═══ TRECHO APRESENTADO

Ao fundo de todas as coisas, o que melhor se escuta
é o silêncio? Por mais que se creia nisto, o mais provável é que não se perceba
tão bem a sua extensão ou significado essencial. Nosso tempo, por exemplo, está
tomado por uma forma frenética de ruído que se propaga e desdobra de maneira
vertiginosa, absorvendo atributos existenciais que costumam ser imprescindíveis
à compreensão do ser: intimidade e estética. Tais conceitos é que nos permitem
a criação de um estilo de vida, uma maneira singular de estar no mundo. Sem
eles, talvez o melhor a fazer seja cair fora do mundo. Diz o poeta português
Manuel António Pina (1943-2012), em algum poema: “Às vezes, como num sonho, /
vejo formas como um rosto / e pergunto: ‘De quem é este rosto?’ / E ainda:
‘Quem pergunta isto?’” Há duas coisas básicas que um poeta deve fazer em nome
do silêncio: questionar-se e expor a resultante desse embate de forma elegante.
Assim um poeta constrói sua razão de ser, e todo o mundo à sua volta.

══════
═══ MATERIAL FORNECIDO

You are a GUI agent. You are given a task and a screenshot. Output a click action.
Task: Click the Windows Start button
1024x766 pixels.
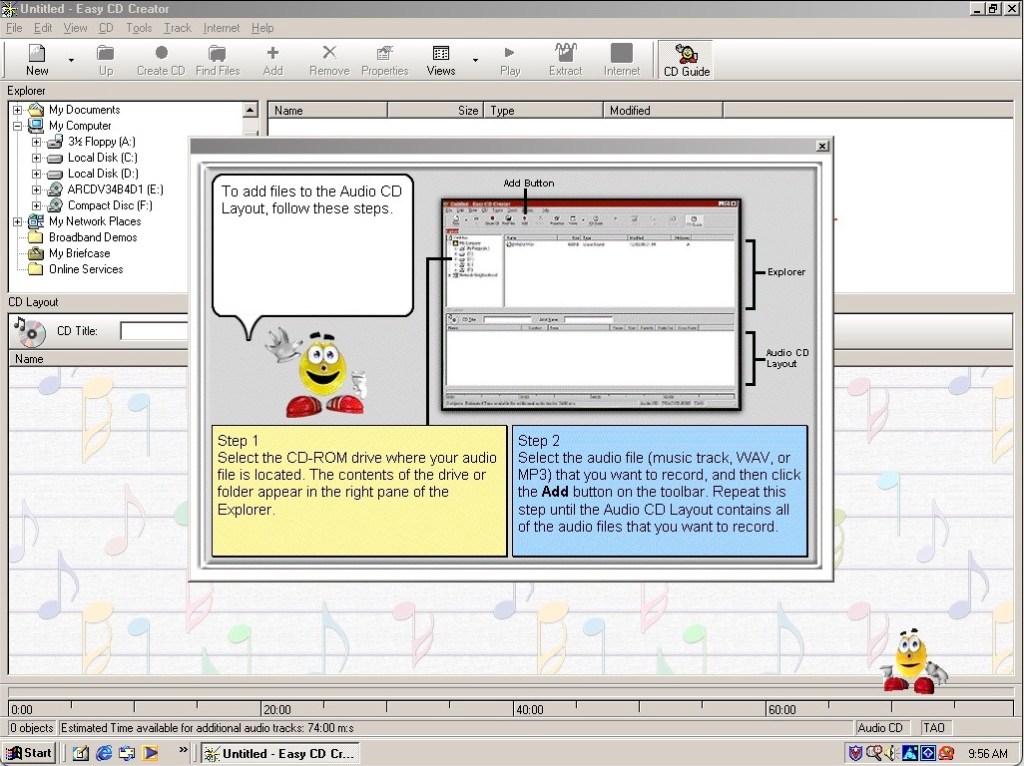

══════

§ PROBLEMAS A RESOLVER:
- 1) Altere o texto sobre o silêncio em tudo desde "Ao fundo de" até "de forma elegante.", reescrevendo-o com "vazio" no lugar de "silêncio".
- 2) Prossiga com o texto sobre o silêncio a partir do ponto em que ele termina.

§ RESPOSTAS ESPERADAS:
- 1)
Ao fundo de todas as coisas, o que melhor se escuta
é o vazio? Por mais que se creia nisto, o mais provável é que não se perceba
tão bem a sua extensão ou significado essencial. Nosso tempo, por exemplo, está
tomado por uma forma frenética de ruído que se propaga e desdobra de maneira
vertiginosa, absorvendo atributos existenciais que costumam ser imprescindíveis
à compreensão do ser: intimidade e estética. Tais conceitos é que nos permitem
a criação de um estilo de vida, uma maneira singular de estar no mundo. Sem
eles, talvez o melhor a fazer seja cair fora do mundo. Diz o poeta português
Manuel António Pina (1943-2012), em algum poema: “Às vezes, como num sonho, /
vejo formas como um rosto / e pergunto: ‘De quem é este rosto?’ / E ainda:
‘Quem pergunta isto?’” Há duas coisas básicas que um poeta deve fazer em nome
do vazio: questionar-se e expor a resultante desse embate de forma elegante.

- 2)
Dentro dessa perspectiva do poeta que se envolve consigo e aí percebe o
quanto está arraigado a seu entorno, temos em Manuel António Pina um poeta que
trafega, com notável senso de humor, por entre as vértebras do tempo, captando
as singularidades da sociedade portuguesa, acentuando-lhe pequenos vícios,
provocando prodígios existenciais e discretos entusiasmos. Ele próprio diz que
a poesia age hoje no território de um “sem-tempo”, decerto uma maneira sua de
entender o abismo em que nos encontramos. Melhor que fale o poeta:
“Independente de à poesia pouco mais ser dado dizer do que o silêncio do mundo
(silêncio que é, na língua, abertura ao sentido e sentido aberto), ela pode
constituir uma espécie de epifania sem revelação daquilo que talvez saibamos
sem sabermos que o sabemos”.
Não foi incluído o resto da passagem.